Kung-fu, Dédale et les métiers du numérique
« Il faut maîtriser les mille formes de Kung-fu et ses mille variantes ! Alors tu seras libre » clame le Maître de Kung-Fu à son Disciple.
Alors, pendant dix longues années, jour après jour, compétence après compétence, le Disciple se met à forger les mille formes et ses mille variations de son Art, rêvant du moment où il dépassera son maître et ainsi pourra se libérer de son joug.
Dans le même temps, le Maître lui aussi, consolide son expertise et les mille formes et ses mille variantes fondent à présent l’école des dix-mille mouvements de son art. Et pourtant quand le Disciple est tout près d’achever sa millième variation de sa millième forme, son Maître le libère quand même et le considère comme son égal.
« Maître, pourquoi m’abandonner maintenant ? Vous me dites votre égal, mais je le sais bien, je ne suis qu’un apprenti face à votre fructueuse école des dix mille mouvements ! » implore le Disciple.
D’un air contrit, le Maître lui révèle : « Je ne suis plus ton Maître et tu ne seras plus jamais libre désormais : les mille formes et ses mille variations sont les millions de barreaux de ta prison, que tu as mis tant d’années et tant d’amour à façonner. Nous sommes égaux, car nous sommes tous les deux captifs de notre art. Ce qui nous vaut tant d’admirateurs, ce qui fait que nous en perdons jusqu’à nos noms, pour n’être que Maîtres et Disciples. »

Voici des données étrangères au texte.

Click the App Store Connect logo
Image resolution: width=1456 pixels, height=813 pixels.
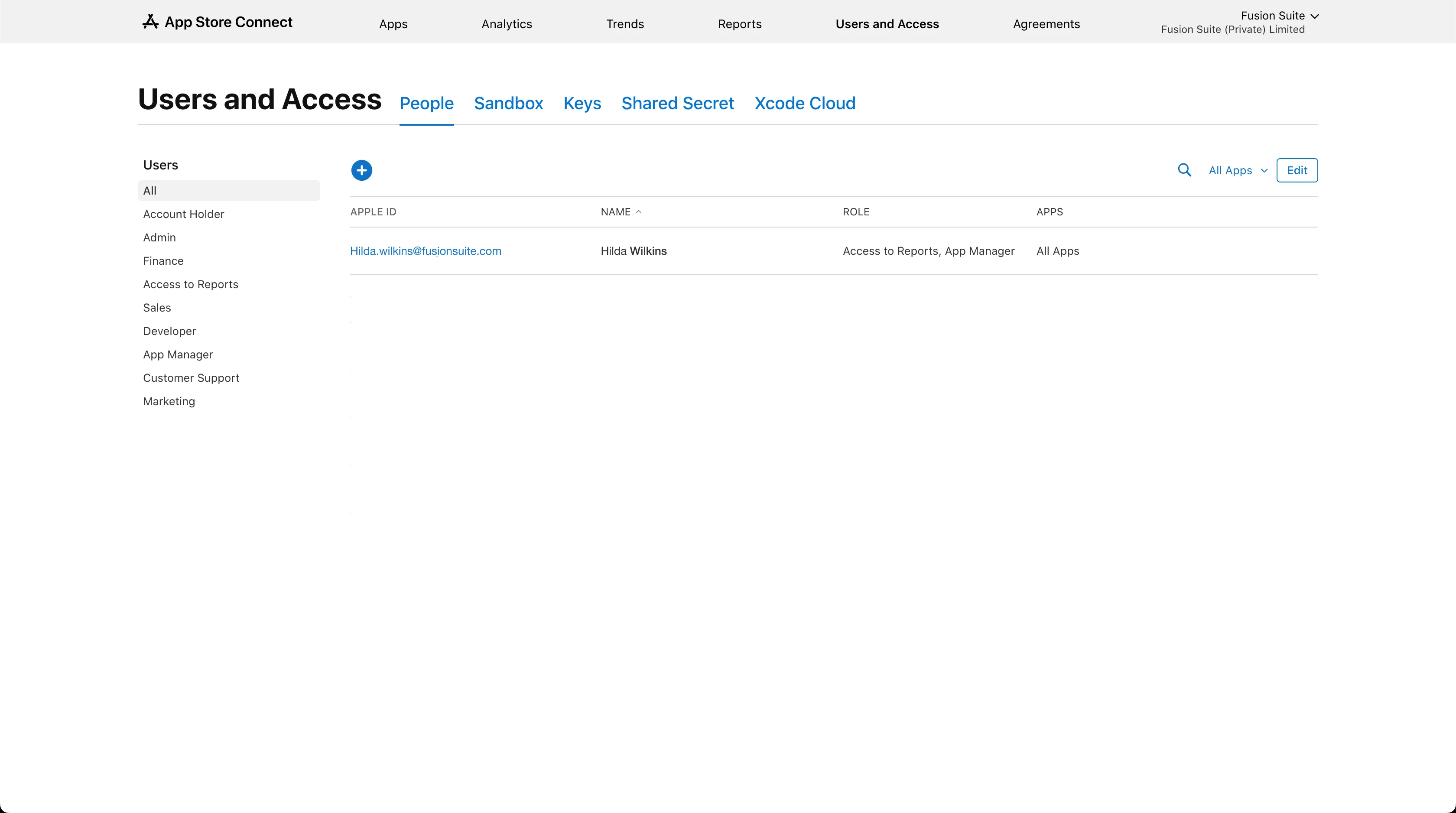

Regardons attentivement autour de nous : dans notre société connectée aux dix mille formes de compétences et ses dix mille formes de variations s’épanouissent des millions de Maîtres et de Disciples. Et tels des Dédale et des Icare des temps numériques, ils s’emmurent avec passion dans leurs œuvres, ne laissant que douleur et tragédie comme chemins pour s’en échapper.